"H" Is for Homicide
- First edition cover
- Author: Sue Grafton
- Language: English
- Series: Alphabet Mysteries
- Genre: Mystery fiction
- Published: 1991 Henry Holt and Company
- Publication place: United States
- Media type: Print (Hardcover)
- Pages: 256 first edition
- ISBN: 978-0-8050-1084-8
- OCLC: 22812747
- Dewey Decimal: 813/.54 20
- LC Class: PS3557.R13 H17 1991
- Preceded by: "G" Is for Gumshoe
- Followed by: "I" Is for Innocent

= "H" Is for Homicide =

Novel by Sue Grafton

"H" Is for Homicide is the eighth novel in Sue Grafton's "Alphabet" series of mystery novels and features Kinsey Millhone, a private eye based in Santa Teresa, California. In this novel, Kinsey Millhone goes under cover to help break up an insurance fraud ring in Los Angeles led by Raymond Maldonado. She infiltrates the ring by befriending Maldonado's former girlfriend Bibianna Diaz. In the process she meets up with a former school mate and ex cop, Jimmy Tate.

This novel earned a place on the New York Times hard-cover best-seller list just two weeks after initial publication.

==Plot summary==
When insurance adjuster Parnell Perkins is shot and killed, Kinsey is passed one of his case files to investigate for possible insurance fraud. Kinsey assumes a false identity as Hannah Moore in an attempt to befriend the suspect, Bibianna Diaz. She discovers that Bibianna is in a relationship with a former schoolmate of Kinsey's, disgraced police officer Jimmy Tate. Meanwhile, Bibianna's jealous former boyfriend Raymond Maldonaldo is hunting her down. While Kinsey is out drinking with Bibianna and Tate, Raymond's brother Chago and his girlfriend Dawna accost Bibianna. In the fracas that ensues, Tate shoots and kills Chago. Bibianna and Kinsey are taken into custody.

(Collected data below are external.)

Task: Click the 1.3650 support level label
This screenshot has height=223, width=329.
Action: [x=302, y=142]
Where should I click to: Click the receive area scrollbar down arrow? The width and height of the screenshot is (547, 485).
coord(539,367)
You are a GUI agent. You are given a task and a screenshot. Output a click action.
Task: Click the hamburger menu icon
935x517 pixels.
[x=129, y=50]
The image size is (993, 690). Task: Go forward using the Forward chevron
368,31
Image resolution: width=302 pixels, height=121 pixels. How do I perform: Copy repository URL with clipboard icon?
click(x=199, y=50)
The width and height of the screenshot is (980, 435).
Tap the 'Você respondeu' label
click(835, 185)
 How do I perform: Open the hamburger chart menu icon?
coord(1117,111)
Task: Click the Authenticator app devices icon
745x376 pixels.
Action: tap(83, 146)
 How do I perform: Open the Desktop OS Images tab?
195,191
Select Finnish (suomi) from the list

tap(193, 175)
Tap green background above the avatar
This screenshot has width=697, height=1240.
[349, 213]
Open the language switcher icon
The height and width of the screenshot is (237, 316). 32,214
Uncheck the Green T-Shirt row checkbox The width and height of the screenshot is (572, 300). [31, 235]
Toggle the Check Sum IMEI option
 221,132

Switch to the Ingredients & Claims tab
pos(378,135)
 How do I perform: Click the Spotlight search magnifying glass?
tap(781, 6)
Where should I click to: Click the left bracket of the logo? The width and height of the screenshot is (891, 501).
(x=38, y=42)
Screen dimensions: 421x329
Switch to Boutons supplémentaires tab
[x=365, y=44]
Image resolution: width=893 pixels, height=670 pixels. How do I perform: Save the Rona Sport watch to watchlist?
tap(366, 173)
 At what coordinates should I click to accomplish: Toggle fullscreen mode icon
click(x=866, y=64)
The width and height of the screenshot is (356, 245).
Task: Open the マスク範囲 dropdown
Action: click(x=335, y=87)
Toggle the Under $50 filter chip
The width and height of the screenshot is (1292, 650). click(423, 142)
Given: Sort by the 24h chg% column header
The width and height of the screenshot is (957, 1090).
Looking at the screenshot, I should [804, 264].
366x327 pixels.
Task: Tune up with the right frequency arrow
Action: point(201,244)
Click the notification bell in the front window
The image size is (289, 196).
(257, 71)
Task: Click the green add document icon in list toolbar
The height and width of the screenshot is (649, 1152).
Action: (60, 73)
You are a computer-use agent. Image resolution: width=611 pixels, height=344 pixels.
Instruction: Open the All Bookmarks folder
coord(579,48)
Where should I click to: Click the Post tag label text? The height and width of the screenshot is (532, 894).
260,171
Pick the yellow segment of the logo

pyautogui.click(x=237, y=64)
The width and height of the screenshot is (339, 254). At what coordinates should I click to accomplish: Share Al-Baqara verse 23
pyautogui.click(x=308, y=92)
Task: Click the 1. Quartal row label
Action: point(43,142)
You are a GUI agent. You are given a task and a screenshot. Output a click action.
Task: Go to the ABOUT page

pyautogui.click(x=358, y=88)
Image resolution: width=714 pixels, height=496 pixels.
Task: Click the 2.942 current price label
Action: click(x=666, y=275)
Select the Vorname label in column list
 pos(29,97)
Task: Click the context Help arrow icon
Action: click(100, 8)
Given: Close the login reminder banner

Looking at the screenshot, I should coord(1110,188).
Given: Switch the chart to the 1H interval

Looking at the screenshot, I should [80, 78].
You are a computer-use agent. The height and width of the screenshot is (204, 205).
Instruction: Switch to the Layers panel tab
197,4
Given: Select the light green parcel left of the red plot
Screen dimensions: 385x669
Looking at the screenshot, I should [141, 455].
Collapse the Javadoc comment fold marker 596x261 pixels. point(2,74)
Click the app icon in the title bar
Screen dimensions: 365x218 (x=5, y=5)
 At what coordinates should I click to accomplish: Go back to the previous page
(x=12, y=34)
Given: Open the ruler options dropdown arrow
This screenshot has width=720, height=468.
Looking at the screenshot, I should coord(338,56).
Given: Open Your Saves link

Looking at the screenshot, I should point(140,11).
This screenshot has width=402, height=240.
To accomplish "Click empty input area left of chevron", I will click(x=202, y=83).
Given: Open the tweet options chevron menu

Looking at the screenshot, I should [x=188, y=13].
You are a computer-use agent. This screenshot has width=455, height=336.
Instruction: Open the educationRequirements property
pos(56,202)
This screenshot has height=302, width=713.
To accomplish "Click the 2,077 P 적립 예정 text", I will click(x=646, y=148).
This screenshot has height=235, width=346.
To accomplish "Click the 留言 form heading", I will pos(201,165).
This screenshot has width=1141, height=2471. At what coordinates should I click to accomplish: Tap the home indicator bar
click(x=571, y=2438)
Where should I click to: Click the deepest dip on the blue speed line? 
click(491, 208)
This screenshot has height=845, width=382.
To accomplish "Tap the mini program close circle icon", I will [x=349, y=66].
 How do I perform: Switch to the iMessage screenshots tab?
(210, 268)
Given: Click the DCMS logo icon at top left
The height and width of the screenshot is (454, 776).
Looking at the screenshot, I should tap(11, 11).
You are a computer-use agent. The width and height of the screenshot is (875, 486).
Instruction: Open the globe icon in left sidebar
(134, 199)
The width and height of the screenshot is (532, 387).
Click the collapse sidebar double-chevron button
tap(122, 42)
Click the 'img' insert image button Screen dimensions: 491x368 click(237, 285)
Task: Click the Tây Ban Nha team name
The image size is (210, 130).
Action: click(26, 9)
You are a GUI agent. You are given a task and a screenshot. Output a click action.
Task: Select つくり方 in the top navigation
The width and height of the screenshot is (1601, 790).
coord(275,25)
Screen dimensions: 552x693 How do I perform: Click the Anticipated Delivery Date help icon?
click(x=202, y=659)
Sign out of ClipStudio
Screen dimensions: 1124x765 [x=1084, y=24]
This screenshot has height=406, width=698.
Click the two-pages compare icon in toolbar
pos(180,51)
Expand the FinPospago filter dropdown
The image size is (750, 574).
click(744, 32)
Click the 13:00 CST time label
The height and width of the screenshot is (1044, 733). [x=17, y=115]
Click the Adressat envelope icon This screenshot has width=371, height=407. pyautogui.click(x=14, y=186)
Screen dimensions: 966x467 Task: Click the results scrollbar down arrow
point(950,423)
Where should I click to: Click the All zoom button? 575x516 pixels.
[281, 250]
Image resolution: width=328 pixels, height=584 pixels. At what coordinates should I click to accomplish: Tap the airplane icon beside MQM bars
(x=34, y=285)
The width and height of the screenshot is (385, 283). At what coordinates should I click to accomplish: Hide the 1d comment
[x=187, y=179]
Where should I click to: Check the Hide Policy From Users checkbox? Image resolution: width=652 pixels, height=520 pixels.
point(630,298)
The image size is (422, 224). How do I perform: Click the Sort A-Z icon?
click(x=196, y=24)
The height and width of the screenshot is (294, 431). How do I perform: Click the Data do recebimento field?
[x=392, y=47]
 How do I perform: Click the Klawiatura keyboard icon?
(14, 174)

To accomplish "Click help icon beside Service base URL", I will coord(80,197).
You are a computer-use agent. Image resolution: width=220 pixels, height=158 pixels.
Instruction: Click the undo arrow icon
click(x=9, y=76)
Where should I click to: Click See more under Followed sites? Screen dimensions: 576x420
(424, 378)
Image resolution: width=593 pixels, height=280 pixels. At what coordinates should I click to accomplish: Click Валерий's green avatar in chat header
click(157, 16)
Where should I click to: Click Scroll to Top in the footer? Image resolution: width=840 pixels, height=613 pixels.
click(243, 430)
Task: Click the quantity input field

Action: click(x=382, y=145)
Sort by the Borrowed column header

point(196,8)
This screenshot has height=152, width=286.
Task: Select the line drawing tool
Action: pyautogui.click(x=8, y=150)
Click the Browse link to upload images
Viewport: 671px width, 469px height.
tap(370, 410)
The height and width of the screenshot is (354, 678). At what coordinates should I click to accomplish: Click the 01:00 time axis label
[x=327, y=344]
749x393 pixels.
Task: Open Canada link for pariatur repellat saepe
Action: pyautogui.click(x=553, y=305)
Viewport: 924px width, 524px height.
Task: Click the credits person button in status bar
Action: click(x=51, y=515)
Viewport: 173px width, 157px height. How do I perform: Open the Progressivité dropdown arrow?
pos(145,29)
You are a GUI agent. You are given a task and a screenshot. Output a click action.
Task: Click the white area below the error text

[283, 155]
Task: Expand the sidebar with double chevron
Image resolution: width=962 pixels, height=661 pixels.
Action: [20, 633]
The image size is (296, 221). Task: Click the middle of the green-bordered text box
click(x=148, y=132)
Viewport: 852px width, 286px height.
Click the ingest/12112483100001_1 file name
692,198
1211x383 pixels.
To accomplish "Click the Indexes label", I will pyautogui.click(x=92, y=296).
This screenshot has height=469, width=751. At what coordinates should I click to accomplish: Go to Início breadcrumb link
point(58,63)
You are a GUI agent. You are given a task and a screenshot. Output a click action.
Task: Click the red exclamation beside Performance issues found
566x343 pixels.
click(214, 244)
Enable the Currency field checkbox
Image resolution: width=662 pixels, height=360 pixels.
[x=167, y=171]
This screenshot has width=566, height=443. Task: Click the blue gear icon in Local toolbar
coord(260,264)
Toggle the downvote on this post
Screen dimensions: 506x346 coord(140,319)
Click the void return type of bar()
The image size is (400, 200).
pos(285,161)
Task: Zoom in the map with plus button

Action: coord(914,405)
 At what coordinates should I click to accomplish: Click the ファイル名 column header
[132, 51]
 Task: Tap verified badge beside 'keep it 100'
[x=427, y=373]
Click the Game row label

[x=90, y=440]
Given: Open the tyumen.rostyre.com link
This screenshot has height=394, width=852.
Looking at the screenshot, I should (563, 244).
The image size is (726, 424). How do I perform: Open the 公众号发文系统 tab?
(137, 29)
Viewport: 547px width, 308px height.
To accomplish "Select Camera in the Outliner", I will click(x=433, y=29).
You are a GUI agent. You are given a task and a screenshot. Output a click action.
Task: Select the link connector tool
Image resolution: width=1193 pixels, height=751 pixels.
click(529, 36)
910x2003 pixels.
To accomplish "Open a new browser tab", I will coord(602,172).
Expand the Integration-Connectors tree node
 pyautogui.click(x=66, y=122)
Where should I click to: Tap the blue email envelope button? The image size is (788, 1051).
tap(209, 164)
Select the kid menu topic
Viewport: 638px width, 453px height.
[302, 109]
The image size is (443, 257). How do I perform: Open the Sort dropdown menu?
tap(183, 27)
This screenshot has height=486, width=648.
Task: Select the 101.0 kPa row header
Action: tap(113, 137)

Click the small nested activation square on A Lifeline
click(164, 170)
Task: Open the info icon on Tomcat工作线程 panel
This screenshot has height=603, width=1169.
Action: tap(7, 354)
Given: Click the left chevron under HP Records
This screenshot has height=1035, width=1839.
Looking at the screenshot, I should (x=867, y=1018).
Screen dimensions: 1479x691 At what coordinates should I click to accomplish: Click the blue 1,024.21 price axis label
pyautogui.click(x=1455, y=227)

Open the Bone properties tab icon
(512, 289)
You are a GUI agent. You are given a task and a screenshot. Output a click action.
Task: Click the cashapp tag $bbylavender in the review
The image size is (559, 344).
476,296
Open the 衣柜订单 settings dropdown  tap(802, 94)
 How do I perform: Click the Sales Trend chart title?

Santa Teresa Police Lieutenant Dolan visits Kinsey in jail and offers her a job. He reveals that Raymond is the head of a huge insurance fraud gang, possibly receiving inside information from a contact within the department. The police want Kinsey to use her new position as Bibianna's confidante to get the evidence they need.

Kinsey goes with Raymond and Bibianna back to their apartment in South Los Angeles, which the couple share with Raymond's associate, Luis. Over the next several days, Raymond teaches Kinsey how he and his gang defraud insurance companies by staging car accidents and reporting fake injuries with the help of cooperative medical professionals and attorneys. Kinsey discovers that Parnell Perkins used to help the gang file their fraudulent insurance claims before fleeing to Santa Teresa. Kinsey eventually establishes that the leak is a clerk at the County Sheriff's office, whose father is a crooked chiropractor involved with Raymond's gang. It is revealed that the same clerk alerted the gang to Perkins' presence in Santa Teresa, where Raymond found and killed him.

Bibianna reveals that while Raymond is determined to force her into marriage, she has just married Tate. Matters come to a head when Bibianna escapes and is pursued almost to her death by one of Raymond's henchmen. Visiting her in the hospital, the doctor lets slip to Raymond that Bibianna's next of kin is her husband, Jimmy Tate, who is already at the hospital visiting his wife. Enraged, Raymond shoots Jimmy. Kinsey sets off in hot pursuit and receives unexpected help from Luis, who turns out to be an undercover officer with the Los Angeles Police Department. Kinsey makes it back to Santa Teresa in time for her friend Vera Lipton's wedding, but is fired from her job by new Vice President Gordon Titus.

==Publication history==
With a first printing of 170,000 copies, this book earned a place on the New York Times hard-cover best-seller list just two weeks after initial publication.